* **What is required**
In the data below, which lines hold "panel"? Copy every one.

* **Information supplied**
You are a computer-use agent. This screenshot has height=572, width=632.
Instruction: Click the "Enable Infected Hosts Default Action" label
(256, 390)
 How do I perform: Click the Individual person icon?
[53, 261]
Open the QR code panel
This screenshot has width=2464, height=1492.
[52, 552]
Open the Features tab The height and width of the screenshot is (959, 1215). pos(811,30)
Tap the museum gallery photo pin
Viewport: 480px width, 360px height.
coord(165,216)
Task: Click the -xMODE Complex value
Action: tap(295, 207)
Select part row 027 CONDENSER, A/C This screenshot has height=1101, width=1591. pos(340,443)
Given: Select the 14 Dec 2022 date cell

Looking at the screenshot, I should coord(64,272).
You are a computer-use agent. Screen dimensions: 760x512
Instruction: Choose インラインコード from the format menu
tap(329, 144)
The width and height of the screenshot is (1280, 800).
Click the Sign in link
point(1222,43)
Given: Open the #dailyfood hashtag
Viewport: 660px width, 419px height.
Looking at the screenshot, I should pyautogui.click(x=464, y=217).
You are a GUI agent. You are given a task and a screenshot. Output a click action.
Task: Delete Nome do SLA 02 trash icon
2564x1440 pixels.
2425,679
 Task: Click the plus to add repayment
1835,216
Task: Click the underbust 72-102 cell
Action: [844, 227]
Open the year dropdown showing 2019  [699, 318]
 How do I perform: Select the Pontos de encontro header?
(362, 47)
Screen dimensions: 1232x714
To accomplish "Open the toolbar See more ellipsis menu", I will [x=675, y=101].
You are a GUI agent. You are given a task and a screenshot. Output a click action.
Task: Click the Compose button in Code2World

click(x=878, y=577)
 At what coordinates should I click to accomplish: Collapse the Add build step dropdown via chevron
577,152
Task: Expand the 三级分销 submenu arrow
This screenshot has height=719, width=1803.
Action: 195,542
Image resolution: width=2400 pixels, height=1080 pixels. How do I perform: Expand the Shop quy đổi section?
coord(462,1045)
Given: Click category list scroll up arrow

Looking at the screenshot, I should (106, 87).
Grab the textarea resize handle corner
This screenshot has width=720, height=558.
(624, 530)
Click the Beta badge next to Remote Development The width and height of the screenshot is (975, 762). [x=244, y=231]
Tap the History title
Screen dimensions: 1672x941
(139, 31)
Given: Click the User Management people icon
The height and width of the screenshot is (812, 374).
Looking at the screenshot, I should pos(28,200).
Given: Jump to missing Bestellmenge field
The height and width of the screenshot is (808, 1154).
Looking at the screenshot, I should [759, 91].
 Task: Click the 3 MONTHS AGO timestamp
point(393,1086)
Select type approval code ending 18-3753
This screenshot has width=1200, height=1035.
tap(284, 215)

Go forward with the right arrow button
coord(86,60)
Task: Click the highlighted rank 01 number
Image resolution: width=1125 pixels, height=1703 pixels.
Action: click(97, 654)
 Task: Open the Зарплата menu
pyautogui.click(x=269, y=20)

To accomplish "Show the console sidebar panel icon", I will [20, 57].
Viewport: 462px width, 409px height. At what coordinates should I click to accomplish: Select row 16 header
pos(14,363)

* **Response to this task**
Open the QR code panel
To accomplish "Show the console sidebar panel icon", I will [20, 57].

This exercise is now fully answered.